The contrast case is the one that killed keyword matching. The same student types "how am I doing in math":
substring scan:
"math" in "Quiz: the Algebra" → false
"math" in "Quiz: geometry" → false
"math" in "Spanish Vocab Set 1" → false
matched: [] → renders placeholder
Gemini Flash 2.5 Lite:
{ "Mathematics": ["qalg", "qgeo"] } → renders both quizzes
Same materials, same metadata, two different answers. No title literally contains "math," so the substring scan returns nothing. The classifier returns both quizzes because geometry is mathematics. That gap is the entire reason the primitive changed.
Before and after
| Before | After |
|---|---|
| "Analyze my performance in math" returned a placeholder asking the user to pin first | The same query returns the full per-source breakdown, automatically |
| Subject coverage was substring matching on titles and tags | Subject coverage is semantic, via Gemini Flash 2.5 Lite |
| "math" missed any notebook titled "Geometry" or "Algebra" | "math" surfaces both, plus calculus, statistics, and anything else the model recognizes as math |
| Single subject only | "math, science" runs a classification per subject and renders separate groups |
| No matches showed a placeholder | No matches show the subject by name and three chips that generate fresh material |
What this taught us
The hardest fix was finding the one prop where rendering decided to give up. The pipeline had been right for months; the bug was a single boolean question asked at the wrong altitude.
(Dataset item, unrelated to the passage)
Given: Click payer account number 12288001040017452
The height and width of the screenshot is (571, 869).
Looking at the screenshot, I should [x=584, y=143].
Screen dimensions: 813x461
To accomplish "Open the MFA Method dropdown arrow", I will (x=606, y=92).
LLMs are absurdly good at the boring classification tasks we keep solving with regex. A Flash Lite call costs less and works better than the heuristics we used to write. If a feature needs a fuzzy "is X about Y" decision, that is now a service call, not a function.
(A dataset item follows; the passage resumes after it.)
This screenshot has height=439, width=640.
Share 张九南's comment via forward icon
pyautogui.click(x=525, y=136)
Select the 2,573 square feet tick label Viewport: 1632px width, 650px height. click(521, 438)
responseformat: jsonobject is not portable. Different providers have different surface areas, and the gateway does not paper over them. parseLLMJson exists in the codebase because we learned that lesson before; grep before writing the next workaround.
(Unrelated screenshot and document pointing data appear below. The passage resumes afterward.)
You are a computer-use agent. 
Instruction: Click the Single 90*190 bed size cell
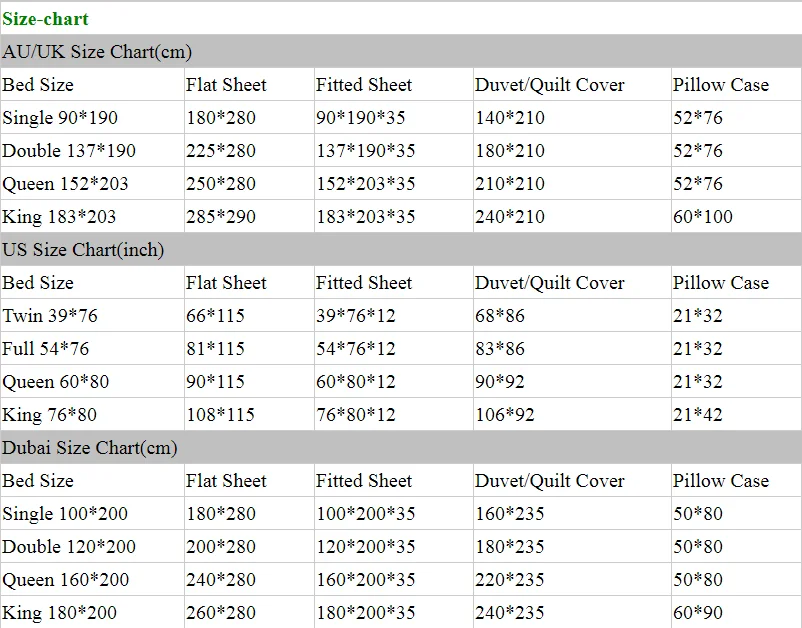tap(60, 117)
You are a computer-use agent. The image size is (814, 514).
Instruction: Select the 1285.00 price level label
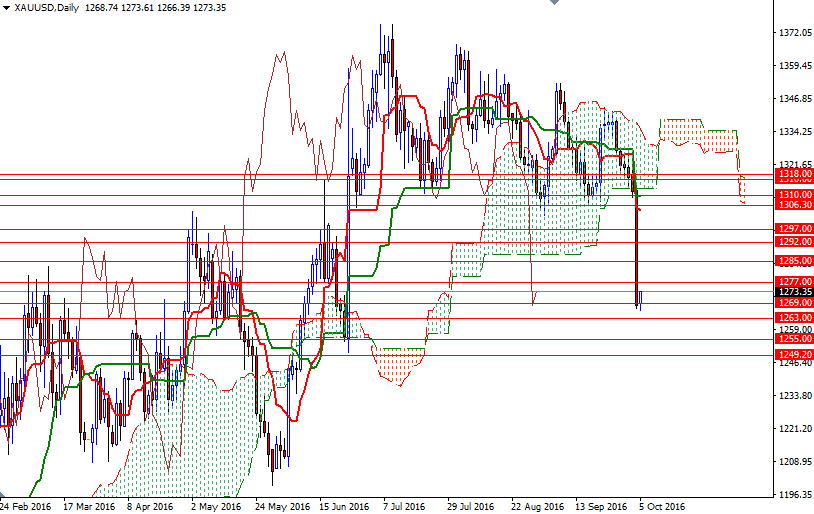(x=794, y=261)
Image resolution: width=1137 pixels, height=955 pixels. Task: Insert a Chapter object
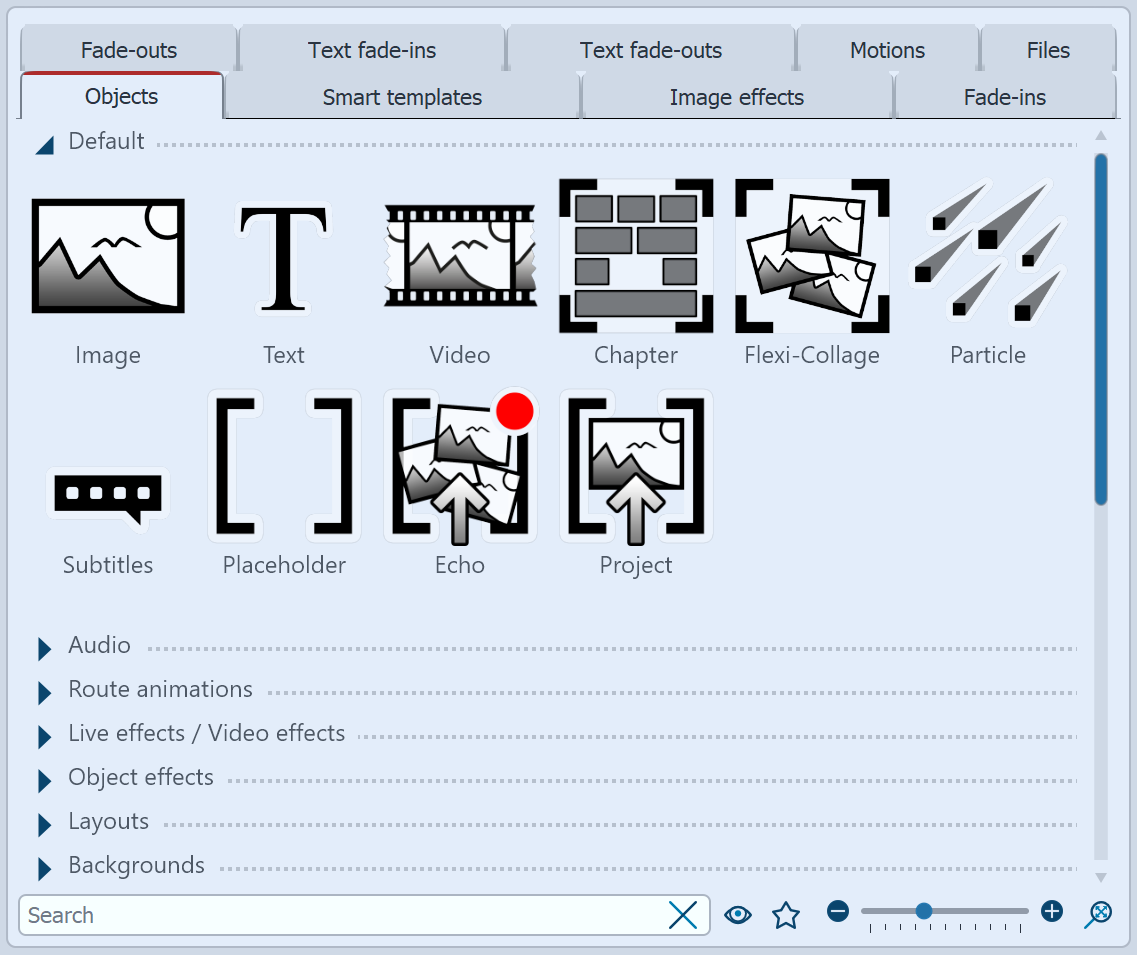coord(635,255)

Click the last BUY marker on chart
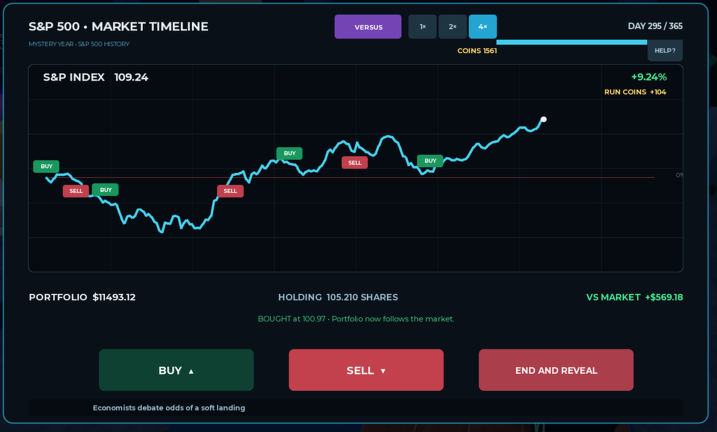coord(430,160)
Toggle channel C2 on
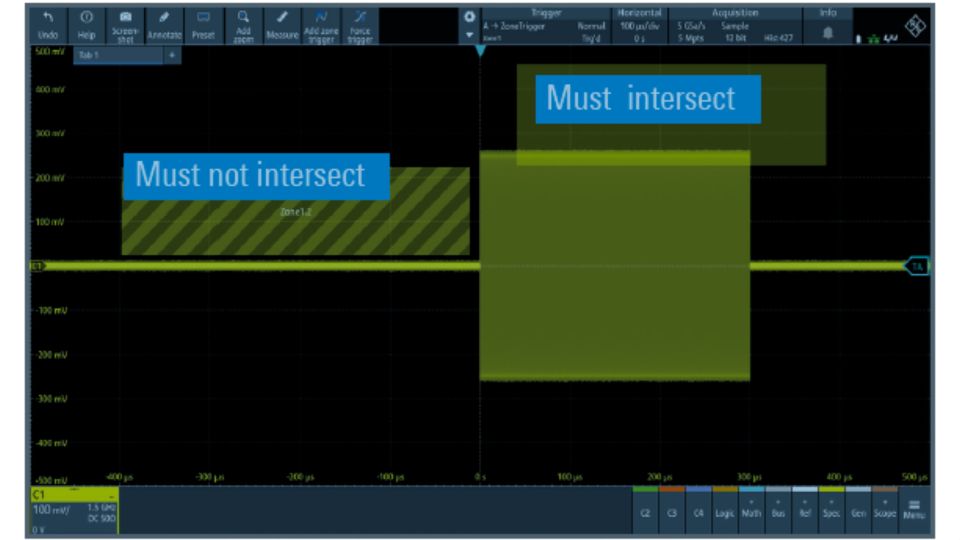The width and height of the screenshot is (960, 540). click(x=645, y=511)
Pinned-only flows are easy to ship and easy to forget. When the natural-language version of the same query lands on a different code path, users do not know which form is "correct," so they pick the most natural one. That is the path that has to work.
Empty states with concrete next actions are worth more than empty states with apologies. "We couldn't find Algebra materials, here are three buttons that make some" is product. "No data" is a wall.
What's next
Two things on the backlog. We do not have semantic search on materials yet, so the classification call ships every relevant material's metadata. Embedding each material once at write time and pre-filtering with a similarity match would shrink the prompt and the latency, especially for power users with hundreds of quizzes. That is one migration and a backfill job. The other lever is auto-tagging at creation time. Quiz titles vary in quality, and "Untitled Quiz 3" still classifies because the inner content carries enough signal, but tagging at write time would remove the long tail of cases where the model has to guess.